- [Written exercise]:
Arrange everything from the first line down to the line containing "Looking at the" as a Markdown table with the columns Row and Line, and leave out blank lines.

[START OF Data for processing]

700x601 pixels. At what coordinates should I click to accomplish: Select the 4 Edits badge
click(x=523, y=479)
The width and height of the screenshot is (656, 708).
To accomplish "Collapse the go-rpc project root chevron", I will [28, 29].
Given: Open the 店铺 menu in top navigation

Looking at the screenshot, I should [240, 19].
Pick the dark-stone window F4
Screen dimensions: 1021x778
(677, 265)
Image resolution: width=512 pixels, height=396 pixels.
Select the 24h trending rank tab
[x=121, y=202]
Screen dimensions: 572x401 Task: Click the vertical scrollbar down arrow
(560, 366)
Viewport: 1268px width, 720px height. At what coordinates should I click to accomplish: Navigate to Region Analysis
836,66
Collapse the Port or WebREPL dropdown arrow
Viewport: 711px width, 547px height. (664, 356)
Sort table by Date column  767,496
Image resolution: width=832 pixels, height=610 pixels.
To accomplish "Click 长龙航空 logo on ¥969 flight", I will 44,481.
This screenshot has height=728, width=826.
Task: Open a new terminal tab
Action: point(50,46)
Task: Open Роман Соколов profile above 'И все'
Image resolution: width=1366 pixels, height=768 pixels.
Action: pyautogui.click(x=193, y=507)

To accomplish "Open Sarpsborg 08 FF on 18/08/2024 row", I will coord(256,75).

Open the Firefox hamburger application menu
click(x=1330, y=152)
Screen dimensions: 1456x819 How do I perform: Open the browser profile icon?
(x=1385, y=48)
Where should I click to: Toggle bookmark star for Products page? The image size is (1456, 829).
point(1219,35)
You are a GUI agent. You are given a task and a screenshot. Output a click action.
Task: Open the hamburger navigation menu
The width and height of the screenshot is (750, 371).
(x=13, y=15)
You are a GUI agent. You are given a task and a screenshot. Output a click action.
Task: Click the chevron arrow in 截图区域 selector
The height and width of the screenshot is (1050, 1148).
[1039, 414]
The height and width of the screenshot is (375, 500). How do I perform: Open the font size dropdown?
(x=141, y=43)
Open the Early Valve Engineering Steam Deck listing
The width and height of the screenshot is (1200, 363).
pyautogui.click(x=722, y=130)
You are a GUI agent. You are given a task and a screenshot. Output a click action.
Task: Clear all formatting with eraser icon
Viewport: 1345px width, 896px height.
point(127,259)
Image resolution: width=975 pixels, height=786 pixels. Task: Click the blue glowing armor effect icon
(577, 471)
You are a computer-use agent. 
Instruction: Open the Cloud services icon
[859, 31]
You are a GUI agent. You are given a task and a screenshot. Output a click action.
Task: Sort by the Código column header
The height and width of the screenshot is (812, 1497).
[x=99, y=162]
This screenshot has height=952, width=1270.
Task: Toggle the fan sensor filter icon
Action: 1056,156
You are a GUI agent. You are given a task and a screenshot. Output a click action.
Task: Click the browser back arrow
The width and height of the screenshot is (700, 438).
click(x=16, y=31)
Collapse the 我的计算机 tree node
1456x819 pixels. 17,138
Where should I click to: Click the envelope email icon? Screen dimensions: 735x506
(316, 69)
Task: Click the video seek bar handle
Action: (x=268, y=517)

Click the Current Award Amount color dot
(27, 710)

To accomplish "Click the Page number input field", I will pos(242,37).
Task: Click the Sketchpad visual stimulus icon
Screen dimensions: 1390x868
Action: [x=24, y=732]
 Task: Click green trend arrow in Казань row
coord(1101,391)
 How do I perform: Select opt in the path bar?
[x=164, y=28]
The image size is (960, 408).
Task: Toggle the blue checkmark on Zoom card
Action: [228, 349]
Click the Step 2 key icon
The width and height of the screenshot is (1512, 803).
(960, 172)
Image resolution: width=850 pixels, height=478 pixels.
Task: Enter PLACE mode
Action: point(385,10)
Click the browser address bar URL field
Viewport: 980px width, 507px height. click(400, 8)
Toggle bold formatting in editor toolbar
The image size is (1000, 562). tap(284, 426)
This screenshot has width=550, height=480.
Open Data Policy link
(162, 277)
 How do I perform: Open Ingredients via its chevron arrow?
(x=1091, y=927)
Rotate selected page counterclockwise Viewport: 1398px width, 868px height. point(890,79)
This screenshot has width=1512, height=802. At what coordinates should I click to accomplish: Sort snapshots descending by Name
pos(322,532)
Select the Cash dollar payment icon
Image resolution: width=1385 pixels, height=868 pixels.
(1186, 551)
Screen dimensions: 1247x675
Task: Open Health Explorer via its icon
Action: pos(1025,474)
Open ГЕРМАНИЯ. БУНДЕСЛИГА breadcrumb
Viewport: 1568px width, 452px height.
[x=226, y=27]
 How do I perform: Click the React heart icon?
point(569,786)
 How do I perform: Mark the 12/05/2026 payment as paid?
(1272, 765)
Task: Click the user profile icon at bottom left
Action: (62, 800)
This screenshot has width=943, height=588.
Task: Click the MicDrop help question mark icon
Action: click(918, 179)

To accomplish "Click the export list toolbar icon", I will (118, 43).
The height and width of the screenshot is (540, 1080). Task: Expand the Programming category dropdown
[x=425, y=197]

[END OF Data for processing]

- [Written response]:
| Row | Line |
|---|---|
| 1 | 700x601 pixels. At what coordinates should I click to accomplish: Select the 4 Edits badge |
| 2 | click(x=523, y=479) |
| 3 | The width and height of the screenshot is (656, 708). |
| 4 | To accomplish "Collapse the go-rpc project root chevron", I will [28, 29]. |
| 5 | Given: Open the 店铺 menu in top navigation |
| 6 | Looking at the screenshot, I should [240, 19]. |